Records for finding displayed items
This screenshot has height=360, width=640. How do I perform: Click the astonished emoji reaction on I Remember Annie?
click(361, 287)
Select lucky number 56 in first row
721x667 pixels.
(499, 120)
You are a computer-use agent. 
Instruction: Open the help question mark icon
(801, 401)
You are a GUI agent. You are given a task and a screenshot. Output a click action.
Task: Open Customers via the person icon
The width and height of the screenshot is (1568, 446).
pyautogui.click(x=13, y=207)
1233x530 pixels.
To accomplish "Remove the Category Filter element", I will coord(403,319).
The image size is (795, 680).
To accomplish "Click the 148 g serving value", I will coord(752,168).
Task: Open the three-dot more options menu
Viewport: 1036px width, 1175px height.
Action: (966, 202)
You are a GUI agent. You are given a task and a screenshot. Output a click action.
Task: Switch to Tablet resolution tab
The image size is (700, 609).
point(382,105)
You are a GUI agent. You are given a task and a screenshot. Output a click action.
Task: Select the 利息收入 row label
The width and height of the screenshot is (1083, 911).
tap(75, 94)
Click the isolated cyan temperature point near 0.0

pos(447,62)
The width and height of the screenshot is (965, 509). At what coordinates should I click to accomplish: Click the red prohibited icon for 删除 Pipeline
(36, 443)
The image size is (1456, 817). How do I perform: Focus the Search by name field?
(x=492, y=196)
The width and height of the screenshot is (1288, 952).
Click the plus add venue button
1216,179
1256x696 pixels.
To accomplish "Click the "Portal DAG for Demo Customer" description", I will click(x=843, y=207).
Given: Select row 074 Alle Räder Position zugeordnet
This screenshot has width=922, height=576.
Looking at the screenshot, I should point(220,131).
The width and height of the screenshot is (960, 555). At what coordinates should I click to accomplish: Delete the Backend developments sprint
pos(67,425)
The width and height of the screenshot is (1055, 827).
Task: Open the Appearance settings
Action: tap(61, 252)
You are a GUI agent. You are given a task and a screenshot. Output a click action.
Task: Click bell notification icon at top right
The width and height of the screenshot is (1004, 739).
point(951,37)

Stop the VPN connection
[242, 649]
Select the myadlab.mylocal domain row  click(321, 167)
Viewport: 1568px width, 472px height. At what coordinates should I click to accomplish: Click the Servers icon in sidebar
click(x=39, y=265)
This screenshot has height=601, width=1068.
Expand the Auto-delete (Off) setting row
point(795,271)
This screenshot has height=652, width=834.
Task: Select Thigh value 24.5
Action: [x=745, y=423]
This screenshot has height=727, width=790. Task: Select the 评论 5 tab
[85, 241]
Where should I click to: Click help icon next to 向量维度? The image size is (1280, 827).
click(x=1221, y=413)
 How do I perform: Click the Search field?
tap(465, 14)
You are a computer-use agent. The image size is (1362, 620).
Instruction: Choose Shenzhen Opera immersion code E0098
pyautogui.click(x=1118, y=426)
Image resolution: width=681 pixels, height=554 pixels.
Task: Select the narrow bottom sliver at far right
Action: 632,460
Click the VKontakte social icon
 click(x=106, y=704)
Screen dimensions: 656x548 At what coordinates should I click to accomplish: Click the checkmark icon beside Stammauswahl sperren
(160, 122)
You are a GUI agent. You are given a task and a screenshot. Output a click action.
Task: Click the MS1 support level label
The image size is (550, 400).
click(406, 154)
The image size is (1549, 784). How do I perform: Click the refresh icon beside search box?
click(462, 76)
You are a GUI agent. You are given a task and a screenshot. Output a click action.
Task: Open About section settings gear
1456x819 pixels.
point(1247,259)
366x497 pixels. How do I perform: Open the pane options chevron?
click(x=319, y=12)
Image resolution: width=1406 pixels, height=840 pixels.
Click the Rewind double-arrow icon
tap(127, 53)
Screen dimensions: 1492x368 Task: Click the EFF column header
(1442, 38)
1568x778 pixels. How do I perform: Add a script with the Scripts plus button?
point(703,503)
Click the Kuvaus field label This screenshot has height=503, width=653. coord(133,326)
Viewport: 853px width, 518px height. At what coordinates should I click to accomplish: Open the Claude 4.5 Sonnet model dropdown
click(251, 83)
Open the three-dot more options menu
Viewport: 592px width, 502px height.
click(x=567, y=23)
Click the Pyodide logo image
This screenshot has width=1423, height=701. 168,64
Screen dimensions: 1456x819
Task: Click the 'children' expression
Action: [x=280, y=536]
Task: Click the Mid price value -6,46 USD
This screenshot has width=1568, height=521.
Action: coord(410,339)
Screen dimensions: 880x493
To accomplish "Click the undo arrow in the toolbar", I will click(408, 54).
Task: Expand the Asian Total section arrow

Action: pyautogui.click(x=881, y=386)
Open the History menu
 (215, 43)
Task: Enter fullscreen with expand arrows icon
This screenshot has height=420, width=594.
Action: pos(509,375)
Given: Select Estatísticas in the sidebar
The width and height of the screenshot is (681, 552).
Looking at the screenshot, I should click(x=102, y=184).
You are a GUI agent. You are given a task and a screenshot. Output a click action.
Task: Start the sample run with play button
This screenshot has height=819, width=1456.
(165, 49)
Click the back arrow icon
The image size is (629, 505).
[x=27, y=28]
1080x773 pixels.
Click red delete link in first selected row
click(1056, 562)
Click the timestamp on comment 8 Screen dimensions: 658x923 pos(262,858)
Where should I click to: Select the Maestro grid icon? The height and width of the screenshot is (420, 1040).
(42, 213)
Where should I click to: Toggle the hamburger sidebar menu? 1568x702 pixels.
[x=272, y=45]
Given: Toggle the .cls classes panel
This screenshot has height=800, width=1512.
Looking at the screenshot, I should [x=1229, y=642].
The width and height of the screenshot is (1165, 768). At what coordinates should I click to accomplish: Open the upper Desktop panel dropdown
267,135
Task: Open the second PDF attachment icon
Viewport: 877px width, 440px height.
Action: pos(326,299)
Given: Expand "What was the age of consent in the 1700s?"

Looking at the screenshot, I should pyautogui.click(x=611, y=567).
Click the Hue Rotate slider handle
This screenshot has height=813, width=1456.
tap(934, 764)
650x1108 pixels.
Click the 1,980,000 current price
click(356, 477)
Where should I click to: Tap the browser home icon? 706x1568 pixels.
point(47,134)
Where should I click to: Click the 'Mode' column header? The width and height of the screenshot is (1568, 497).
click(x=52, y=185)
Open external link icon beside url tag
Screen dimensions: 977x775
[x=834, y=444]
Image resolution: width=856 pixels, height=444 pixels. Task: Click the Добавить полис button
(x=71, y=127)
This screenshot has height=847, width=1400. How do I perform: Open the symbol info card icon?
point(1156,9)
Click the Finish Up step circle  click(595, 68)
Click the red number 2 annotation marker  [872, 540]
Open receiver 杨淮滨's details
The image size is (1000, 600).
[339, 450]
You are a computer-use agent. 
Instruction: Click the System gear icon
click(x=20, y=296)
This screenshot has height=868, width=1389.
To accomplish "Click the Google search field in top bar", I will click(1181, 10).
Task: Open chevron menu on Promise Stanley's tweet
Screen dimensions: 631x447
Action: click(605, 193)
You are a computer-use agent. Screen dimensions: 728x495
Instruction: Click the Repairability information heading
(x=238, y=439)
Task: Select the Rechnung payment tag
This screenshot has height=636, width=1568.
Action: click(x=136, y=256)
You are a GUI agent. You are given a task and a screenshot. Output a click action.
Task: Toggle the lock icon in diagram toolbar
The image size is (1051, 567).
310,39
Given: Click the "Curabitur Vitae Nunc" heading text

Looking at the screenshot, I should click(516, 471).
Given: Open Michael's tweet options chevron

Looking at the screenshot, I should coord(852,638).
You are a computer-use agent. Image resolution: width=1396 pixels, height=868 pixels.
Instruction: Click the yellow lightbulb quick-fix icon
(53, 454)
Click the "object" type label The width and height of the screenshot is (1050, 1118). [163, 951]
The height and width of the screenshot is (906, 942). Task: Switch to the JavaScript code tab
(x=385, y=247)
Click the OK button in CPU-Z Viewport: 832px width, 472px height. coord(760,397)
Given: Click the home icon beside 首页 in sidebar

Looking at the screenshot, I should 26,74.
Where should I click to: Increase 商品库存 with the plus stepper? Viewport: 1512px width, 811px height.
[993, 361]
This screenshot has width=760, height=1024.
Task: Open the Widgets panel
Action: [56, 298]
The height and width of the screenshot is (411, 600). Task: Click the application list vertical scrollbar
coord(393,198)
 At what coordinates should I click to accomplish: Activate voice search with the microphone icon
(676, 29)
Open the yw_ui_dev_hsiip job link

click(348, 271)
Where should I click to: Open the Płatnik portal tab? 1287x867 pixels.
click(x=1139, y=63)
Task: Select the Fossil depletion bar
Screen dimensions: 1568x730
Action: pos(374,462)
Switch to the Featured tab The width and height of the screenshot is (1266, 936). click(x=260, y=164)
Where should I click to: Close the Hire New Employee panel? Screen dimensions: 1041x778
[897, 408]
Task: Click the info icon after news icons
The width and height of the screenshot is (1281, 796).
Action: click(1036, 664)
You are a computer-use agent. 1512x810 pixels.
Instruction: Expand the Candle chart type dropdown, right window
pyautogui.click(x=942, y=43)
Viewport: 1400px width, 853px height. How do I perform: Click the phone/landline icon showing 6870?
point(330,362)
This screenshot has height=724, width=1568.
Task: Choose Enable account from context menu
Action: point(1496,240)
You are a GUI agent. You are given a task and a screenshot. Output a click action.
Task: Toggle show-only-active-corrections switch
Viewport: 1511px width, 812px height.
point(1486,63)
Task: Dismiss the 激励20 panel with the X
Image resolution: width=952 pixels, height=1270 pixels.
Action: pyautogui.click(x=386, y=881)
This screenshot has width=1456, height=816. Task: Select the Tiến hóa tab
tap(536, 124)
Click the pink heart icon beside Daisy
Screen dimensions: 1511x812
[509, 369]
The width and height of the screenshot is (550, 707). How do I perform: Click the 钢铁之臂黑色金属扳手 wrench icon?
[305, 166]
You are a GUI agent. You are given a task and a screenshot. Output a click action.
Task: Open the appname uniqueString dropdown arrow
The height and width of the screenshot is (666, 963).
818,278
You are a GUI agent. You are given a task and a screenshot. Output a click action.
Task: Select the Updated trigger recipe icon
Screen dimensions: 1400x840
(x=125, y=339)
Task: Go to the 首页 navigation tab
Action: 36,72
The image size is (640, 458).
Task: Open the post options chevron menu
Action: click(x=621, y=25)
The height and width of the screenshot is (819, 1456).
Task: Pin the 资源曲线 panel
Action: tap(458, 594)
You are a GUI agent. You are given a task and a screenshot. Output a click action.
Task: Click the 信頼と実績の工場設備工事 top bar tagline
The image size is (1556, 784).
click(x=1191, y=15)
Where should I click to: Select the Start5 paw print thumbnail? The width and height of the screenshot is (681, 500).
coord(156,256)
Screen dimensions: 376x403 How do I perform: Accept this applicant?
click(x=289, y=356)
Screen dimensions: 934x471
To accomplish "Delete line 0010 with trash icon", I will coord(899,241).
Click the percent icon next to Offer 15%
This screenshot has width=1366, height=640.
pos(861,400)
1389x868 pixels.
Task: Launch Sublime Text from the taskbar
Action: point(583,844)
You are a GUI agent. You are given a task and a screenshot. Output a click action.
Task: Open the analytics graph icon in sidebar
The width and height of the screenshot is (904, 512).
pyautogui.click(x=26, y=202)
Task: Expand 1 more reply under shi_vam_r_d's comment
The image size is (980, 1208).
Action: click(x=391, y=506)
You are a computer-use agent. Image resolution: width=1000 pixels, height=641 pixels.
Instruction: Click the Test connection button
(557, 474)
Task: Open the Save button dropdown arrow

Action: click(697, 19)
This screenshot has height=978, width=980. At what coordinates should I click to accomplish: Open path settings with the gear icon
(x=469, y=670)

• **PROBLEM TO SOLVE**:
Rewrite the items from the start of the records through the line containing "Action: (966, 202)", changing "pixels" to "px" and leaving everything else the same.

• **RESPONSE**:
This screenshot has height=360, width=640. How do I perform: Click the astonished emoji reaction on I Remember Annie?
click(361, 287)
Select lucky number 56 in first row
721x667 px.
(499, 120)
You are a computer-use agent. 
Instruction: Open the help question mark icon
(801, 401)
You are a GUI agent. You are given a task and a screenshot. Output a click action.
Task: Open Customers via the person icon
The width and height of the screenshot is (1568, 446).
pyautogui.click(x=13, y=207)
1233x530 px.
To accomplish "Remove the Category Filter element", I will coord(403,319).
The image size is (795, 680).
To accomplish "Click the 148 g serving value", I will coord(752,168).
Task: Open the three-dot more options menu
Viewport: 1036px width, 1175px height.
Action: (966, 202)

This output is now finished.